In January 2025, ERIC filed a complaint in federal court seeking to invalidate the Final Rule, alleging overreach and non-compliance with statutory frameworks. ERIC notably refrained from requesting a temporary restraining order (TRO). A TRO in the context of a rulemaking pauses the implementation of a new rule by preventing an agency from enforcing it until the court can fully review its legality. ERIC’s current request for relief under 5 U.S.C. § 705 signals its ongoing concern about the burdens of the Final Rule and its potential to harm those attempting to comply with the updated MHPAEA requirements.

In its letter, ERIC relies on Section 705 in Title 5 of the U.S. Code, which provides that the Departments “may postpone the effective date of action taken by it, pending judicial review.” ERIC formally requested that the Departments invoke this authority and issue a stay by Tuesday, February 25.

ERIC reiterates the concerns outlined in its complaint and argues that the Final Rule’s new requirements will fundamentally alter the mental health and substance use disorder (MH/SUD) benefits currently offered, while dramatically increasing the costs and complexity of providing such coverage.

The Final Rule took effect on November 22, 2024. However, the Final Rule’s requirements did not apply to group health plans until the first plan year beginning on or after January 1, 2025. Recognizing the challenges of implementing these changes, the Departments further delayed the applicability of certain provisions to January 1, 2026. These delayed provisions include:

  1. The “meaningful benefits” standard;
  2. Prohibitions on discriminatory factors and evidentiary standards;
  3. Data evaluation requirements; and
  4. Related requirements for comparative analyses.

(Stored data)
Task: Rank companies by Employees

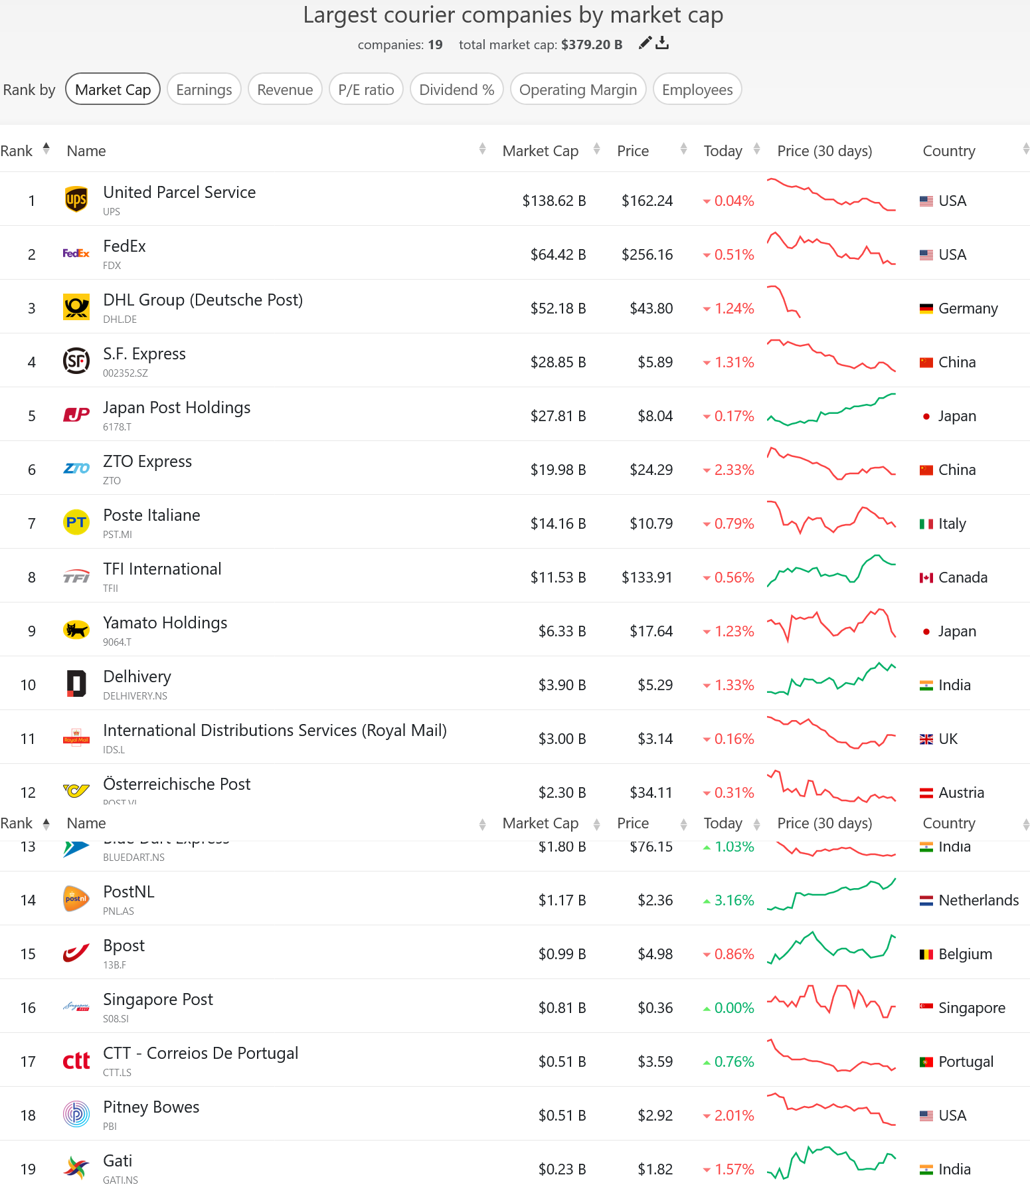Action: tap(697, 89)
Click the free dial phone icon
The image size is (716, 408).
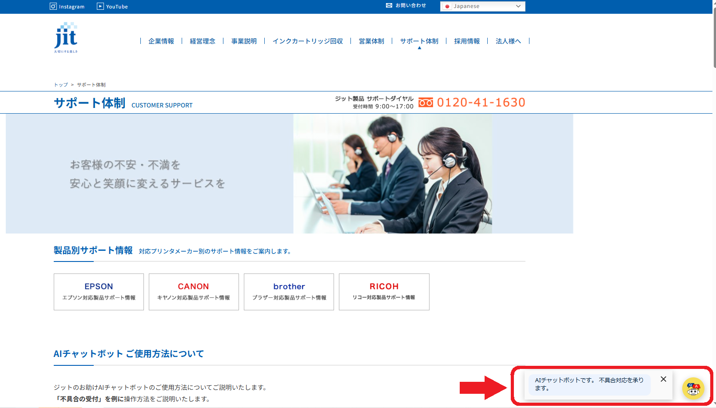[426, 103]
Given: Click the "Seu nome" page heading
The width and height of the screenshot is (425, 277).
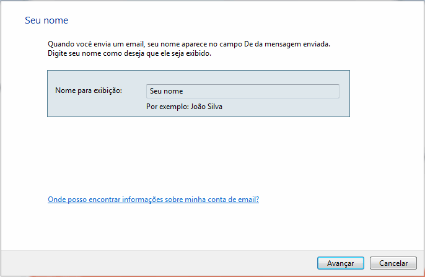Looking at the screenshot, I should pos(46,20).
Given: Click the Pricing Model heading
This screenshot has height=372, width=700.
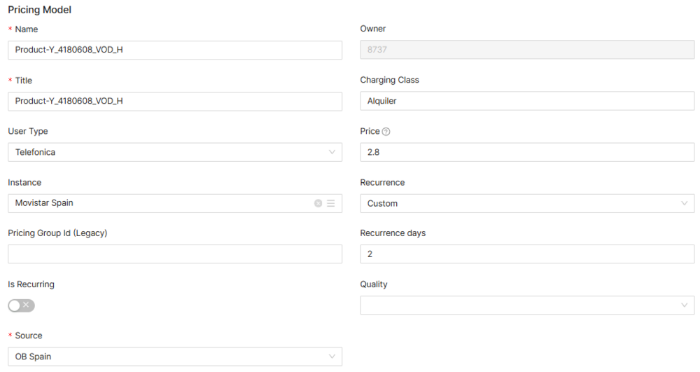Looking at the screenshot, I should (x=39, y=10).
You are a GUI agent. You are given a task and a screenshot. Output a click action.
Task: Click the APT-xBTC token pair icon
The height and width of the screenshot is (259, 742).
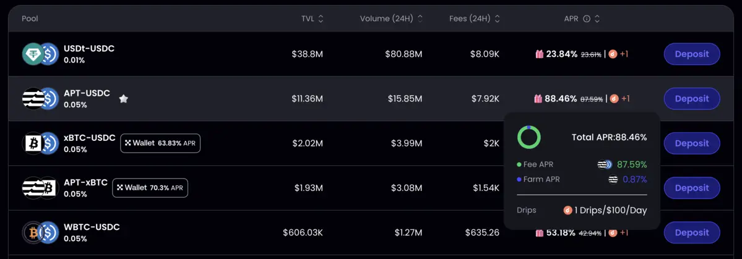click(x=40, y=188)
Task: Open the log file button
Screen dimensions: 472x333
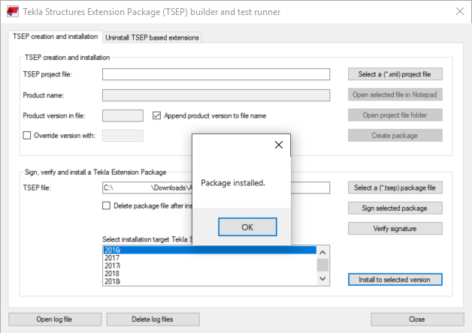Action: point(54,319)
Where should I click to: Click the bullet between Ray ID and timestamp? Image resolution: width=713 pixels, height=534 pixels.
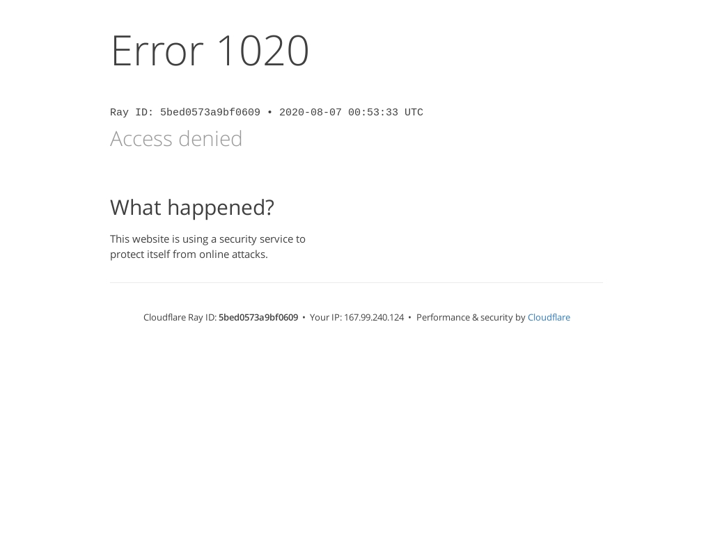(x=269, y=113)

## WORK ITEM
Reproduce in full, word for word, the text about ERIC's challenge to the MHPAEA Final Rule.

## RESPONSE AREA
In January 2025, ERIC filed a complaint in federal court seeking to invalidate the Final Rule, alleging overreach and non-compliance with statutory frameworks. ERIC notably refrained from requesting a temporary restraining order (TRO). A TRO in the context of a rulemaking pauses the implementation of a new rule by preventing an agency from enforcing it until the court can fully review its legality. ERIC’s current request for relief under 5 U.S.C. § 705 signals its ongoing concern about the burdens of the Final Rule and its potential to harm those attempting to comply with the updated MHPAEA requirements.

In its letter, ERIC relies on Section 705 in Title 5 of the U.S. Code, which provides that the Departments “may postpone the effective date of action taken by it, pending judicial review.” ERIC formally requested that the Departments invoke this authority and issue a stay by Tuesday, February 25.

ERIC reiterates the concerns outlined in its complaint and argues that the Final Rule’s new requirements will fundamentally alter the mental health and substance use disorder (MH/SUD) benefits currently offered, while dramatically increasing the costs and complexity of providing such coverage.

The Final Rule took effect on November 22, 2024. However, the Final Rule’s requirements did not apply to group health plans until the first plan year beginning on or after January 1, 2025. Recognizing the challenges of implementing these changes, the Departments further delayed the applicability of certain provisions to January 1, 2026. These delayed provisions include:

  1. The “meaningful benefits” standard;
  2. Prohibitions on discriminatory factors and evidentiary standards;
  3. Data evaluation requirements; and
  4. Related requirements for comparative analyses.